The MyoRing can be considered as a kind of “permanent contact lens” which is not really a lens but a ring and which is, unlike a normal contact lens not worn on the top of the cornea but 0.3 mm beneath the corneal surface inside the cornea.

The treatment is minimally invasive and easy to perform. It is intra- and  postoperatively painless with a very short rehabilitation time.

Insertion, exchange or removal of MyoRing is almost as easy to perform as of a normal contact lens and takes less than one minute. The safety of the procedure is highly proven in thousands of treatments.

Indications: Myopia: All Grades Of Myopia Between 1 Dioptre And 20 Dioptres Even If Not Eligible To Excimer Laser Treatment Such As:

  • thin corneas
  • irregular corneal surface
  • forme fruste keratoconus
  • high myopia
  • the patient denies LASIK but wants a minimally-invasive and easily reversible myopia treatment

Keratoconus: All grades of non-central and central Keratoconus, PMD as well as post-LASIK Keratectasia as long as the minimal corneal thickness is larger than 350 microns. According to the long-term results of up to 8 years MyoRing cannot only achieve visual rehabilitation but also stop of progression of the disease. MyoRing is therefore also indicated for the treatment of progressive cases of keratoconus without the need of cross linking.

Advantages & Benefits

Myopia: In comparison to other alternatives to Excimer Laser treatment, which are intraocular procedures with significant risks, side-effects and long-term  complications, MyoRing implantation into a corneal pocket is safe, effective, minimally invasive, reversible and easy to perform.

Keratoconus: In comparison to the treatment with ring-segments, MyoRing implantation into a corneal pocket is more effective in all grades of Keratoconus and allows the surgeon access to all 3 theoretically possible degrees of freedom of an intra-corneal implant in order to achieve the best possible result in every given case. Since the MyoRing is a continous ring without free ends, typical complications of ring-segments such as e.g. extrusions are usually not seen in MyoRing  treatment. According to the long-term results MyoRing treatment of keratoconus cannot only achieve visual rehabilitation but also stop of progression. It is currently by far the best treatment option for keratoconus. One can achieve even something like “healing of keratoconus”.

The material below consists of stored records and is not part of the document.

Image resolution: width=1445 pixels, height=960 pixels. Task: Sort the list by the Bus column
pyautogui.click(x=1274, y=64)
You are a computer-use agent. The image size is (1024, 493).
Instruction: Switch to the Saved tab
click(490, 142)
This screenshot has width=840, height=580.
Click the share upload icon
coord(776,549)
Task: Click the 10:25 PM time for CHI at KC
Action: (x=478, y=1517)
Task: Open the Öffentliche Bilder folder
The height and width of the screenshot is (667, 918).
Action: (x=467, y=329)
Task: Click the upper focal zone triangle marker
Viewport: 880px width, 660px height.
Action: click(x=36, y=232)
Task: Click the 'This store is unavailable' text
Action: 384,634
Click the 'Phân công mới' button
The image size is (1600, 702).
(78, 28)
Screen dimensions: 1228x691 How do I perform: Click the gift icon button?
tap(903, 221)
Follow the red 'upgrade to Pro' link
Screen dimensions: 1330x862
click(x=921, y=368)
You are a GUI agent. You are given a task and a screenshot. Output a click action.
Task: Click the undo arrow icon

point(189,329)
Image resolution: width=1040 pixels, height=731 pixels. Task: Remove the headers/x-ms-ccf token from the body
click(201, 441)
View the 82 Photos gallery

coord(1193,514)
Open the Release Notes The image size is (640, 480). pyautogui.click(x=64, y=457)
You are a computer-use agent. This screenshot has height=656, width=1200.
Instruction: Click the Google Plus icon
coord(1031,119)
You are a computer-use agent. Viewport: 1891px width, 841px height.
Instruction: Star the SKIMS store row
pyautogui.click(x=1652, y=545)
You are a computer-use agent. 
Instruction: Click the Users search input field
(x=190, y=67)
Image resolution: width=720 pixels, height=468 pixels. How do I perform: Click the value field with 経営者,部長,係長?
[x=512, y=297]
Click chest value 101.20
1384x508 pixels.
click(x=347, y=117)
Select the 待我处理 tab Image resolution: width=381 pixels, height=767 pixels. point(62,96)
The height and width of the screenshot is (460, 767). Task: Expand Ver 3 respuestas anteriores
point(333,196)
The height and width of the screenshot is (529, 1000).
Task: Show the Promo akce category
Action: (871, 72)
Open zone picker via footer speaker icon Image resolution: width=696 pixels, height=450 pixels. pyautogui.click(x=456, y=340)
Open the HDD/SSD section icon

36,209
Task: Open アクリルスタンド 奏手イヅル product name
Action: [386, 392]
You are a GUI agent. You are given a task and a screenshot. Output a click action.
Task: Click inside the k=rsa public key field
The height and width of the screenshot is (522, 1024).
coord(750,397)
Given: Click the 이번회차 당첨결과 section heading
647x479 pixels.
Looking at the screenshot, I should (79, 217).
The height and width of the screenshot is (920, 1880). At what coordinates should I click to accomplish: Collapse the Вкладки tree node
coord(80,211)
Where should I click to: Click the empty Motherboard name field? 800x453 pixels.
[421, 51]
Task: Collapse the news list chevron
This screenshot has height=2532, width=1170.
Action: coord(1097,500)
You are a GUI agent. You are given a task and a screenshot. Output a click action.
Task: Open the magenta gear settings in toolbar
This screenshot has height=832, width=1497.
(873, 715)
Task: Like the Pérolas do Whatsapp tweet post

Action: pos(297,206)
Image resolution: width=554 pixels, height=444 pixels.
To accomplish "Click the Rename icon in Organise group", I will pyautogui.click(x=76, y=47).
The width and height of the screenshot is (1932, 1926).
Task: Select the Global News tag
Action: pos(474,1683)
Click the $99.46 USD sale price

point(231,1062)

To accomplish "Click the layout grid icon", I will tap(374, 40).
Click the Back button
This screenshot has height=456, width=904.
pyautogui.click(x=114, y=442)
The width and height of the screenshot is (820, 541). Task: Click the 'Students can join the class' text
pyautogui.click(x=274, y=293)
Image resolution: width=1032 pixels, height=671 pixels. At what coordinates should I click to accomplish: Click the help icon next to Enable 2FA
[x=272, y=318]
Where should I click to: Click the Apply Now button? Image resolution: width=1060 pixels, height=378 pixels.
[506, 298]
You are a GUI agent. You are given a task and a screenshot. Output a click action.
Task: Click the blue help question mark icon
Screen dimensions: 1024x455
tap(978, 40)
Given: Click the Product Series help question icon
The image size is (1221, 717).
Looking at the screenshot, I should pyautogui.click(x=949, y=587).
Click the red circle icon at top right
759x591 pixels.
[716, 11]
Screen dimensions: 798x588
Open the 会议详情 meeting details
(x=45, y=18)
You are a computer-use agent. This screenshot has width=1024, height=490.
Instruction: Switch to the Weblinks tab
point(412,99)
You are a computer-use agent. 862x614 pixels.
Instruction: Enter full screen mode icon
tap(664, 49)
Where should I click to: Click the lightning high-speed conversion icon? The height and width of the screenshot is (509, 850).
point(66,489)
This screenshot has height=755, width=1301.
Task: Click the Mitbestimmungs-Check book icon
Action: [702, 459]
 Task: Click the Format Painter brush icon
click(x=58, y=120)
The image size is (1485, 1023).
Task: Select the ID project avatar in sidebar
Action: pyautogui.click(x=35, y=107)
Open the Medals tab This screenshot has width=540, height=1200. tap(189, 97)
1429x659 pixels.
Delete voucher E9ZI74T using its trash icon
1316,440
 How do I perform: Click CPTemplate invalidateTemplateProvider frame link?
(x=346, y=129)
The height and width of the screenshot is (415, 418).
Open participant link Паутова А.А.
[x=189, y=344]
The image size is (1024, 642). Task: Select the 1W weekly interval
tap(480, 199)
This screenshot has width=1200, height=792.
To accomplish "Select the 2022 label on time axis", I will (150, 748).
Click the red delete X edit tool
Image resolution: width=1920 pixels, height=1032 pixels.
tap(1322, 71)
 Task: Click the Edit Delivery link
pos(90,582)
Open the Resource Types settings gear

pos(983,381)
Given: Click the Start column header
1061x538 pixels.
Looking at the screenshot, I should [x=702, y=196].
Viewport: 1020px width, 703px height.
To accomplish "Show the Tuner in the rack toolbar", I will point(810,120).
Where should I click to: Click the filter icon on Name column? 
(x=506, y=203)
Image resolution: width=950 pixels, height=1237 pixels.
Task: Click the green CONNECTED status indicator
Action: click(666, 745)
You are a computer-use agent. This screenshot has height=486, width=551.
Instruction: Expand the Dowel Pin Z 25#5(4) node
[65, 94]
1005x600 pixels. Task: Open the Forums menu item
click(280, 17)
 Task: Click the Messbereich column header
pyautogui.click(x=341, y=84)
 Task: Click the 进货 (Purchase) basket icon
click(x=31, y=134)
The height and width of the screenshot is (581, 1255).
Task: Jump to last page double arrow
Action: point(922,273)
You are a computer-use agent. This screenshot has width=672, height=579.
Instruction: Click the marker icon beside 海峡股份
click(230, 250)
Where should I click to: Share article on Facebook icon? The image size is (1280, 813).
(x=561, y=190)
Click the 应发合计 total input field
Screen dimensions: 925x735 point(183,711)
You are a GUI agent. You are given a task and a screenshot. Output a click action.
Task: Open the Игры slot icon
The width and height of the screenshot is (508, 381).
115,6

Depending on the grade of Myopia and Keratoconus the diameter of the MyoRing ranges from 5 – 8 mm and the thickness ranges from 200 – 320  microns.


Myopia: The nomogram for the selection of the right Myo-Ring dimension for myopia  depends on the spherical equivalent of the manifest refraction as long as the manifest cylinder is less than 1 dioptre.

Keratoconus: The nomogram for the selection of the right Myo-Ring dimension for keratoconus is very simple and depends only on the value of the central  average K-reading according to (SIM K1 + SIM K2)/2. There is no limit with respect to preoperative astigmatism.